▶ 抜粋本文:
-------------------------

Herbie Hancock / V.S.O.P. (1977) – Wah Wah Watson, Ray Parker Jr.

D面のリズムギターの再競演(狂宴)、圧巻です!

A1. Piano Introduction
 2. Maiden Voyage
 3. Nefertiti

B1. Introduction Of Players~Eye Of The Hurricane

C1. Toys
 2. Introductions
 3. You'll Know When You Get There

D1. Hang Up Your Hang Ups
 2. Spider



 
Herbie Hancockのライブ盤です。1976年6月のNewPort Jazz Festivalでの録音で、A・B面がMiles Davisの門下生(Freddie Hubbardを除く)を集めたModern JazzのV.S.O.P Quintet、C面がHerbie Hancock SextetによるCrossOver、D面がHead Huntersによる超弩級のFunk、と異なったメンバーによる異なった音楽が二枚組に収録されています。(裏ジャケにそれぞれのメンバーの写真が写っています)Hancockも、それぞれのユニットで異なる鍵盤楽器を使用し、音楽性の幅広さを改めて感じさせられます。自分は、不純にも参加するギタリストへの興味から(David T.参加のMan-Child)からHancockのレコードを集め始め、"Secrets"と本作D面のリズムギターに度肝を抜かれました。本作(や一連の作品)を聴いて改めて思うのは、自身の音楽性の幅広さ、演奏技術の高さはもちろんですが、適材適所のミュージシャンの人選によって、より高みに登った音楽を作り上げているということです。この辺りを含め本作についてはJazzの専門家の方々が論じておられると思いますので、素人の私めは、D面のFunkにおけるリズムギターに注目したいと思います。

-------------------------

▶ データ行:
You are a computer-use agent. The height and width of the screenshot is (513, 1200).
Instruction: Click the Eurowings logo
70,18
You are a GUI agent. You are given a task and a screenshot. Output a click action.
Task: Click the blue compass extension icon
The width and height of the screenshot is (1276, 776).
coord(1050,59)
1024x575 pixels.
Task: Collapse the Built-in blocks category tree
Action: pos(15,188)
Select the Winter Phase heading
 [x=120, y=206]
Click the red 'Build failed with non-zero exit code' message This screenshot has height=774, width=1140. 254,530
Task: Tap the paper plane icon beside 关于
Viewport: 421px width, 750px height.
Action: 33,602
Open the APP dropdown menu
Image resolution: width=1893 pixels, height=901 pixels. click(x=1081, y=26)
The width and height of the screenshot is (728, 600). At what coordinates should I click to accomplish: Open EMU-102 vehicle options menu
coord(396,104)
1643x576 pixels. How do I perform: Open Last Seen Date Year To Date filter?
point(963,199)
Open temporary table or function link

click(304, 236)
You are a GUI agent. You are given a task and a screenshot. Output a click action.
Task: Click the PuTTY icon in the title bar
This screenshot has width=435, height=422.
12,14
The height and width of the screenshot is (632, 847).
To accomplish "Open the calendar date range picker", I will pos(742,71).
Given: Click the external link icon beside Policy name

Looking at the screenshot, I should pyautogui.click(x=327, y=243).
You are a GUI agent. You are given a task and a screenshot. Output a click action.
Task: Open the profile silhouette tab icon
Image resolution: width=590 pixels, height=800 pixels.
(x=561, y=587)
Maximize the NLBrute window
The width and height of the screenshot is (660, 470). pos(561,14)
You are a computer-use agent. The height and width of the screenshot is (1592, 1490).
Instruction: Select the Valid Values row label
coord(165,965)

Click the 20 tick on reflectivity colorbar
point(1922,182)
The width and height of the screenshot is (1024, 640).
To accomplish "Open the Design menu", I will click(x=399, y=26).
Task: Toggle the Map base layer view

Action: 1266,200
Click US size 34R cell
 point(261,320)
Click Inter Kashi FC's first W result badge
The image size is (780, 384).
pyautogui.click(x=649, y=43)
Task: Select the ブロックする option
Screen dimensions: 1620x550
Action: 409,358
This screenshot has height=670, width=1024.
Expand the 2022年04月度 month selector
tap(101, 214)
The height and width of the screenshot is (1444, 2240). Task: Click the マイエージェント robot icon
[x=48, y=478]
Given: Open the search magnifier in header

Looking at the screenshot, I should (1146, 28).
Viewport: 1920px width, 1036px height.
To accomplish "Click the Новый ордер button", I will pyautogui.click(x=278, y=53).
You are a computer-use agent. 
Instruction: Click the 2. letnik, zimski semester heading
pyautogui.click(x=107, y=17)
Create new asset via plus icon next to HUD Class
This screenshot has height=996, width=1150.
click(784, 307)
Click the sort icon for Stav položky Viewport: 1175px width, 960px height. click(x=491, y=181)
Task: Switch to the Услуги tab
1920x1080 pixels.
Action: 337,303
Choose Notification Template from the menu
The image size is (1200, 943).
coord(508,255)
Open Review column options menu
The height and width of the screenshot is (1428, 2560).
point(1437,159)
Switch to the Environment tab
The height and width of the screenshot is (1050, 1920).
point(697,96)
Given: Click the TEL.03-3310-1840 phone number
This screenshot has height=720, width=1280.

-------------------------

▶ 指定課題 A:
抜粋本文によると、本作はいつ、どこで録音されたものですか。
▶ 指定課題 B:
抜粋本文で本作の演奏者として挙げられているユニットを、担当する面とともにすべて列挙してください。

▶ 出力全文 A:
1976年6月のNewPort Jazz Festivalで録音されたものです。

▶ 出力全文 B:
V.S.O.P Quintet(A・B面)、Herbie Hancock Sextet(C面)、Head Hunters(D面)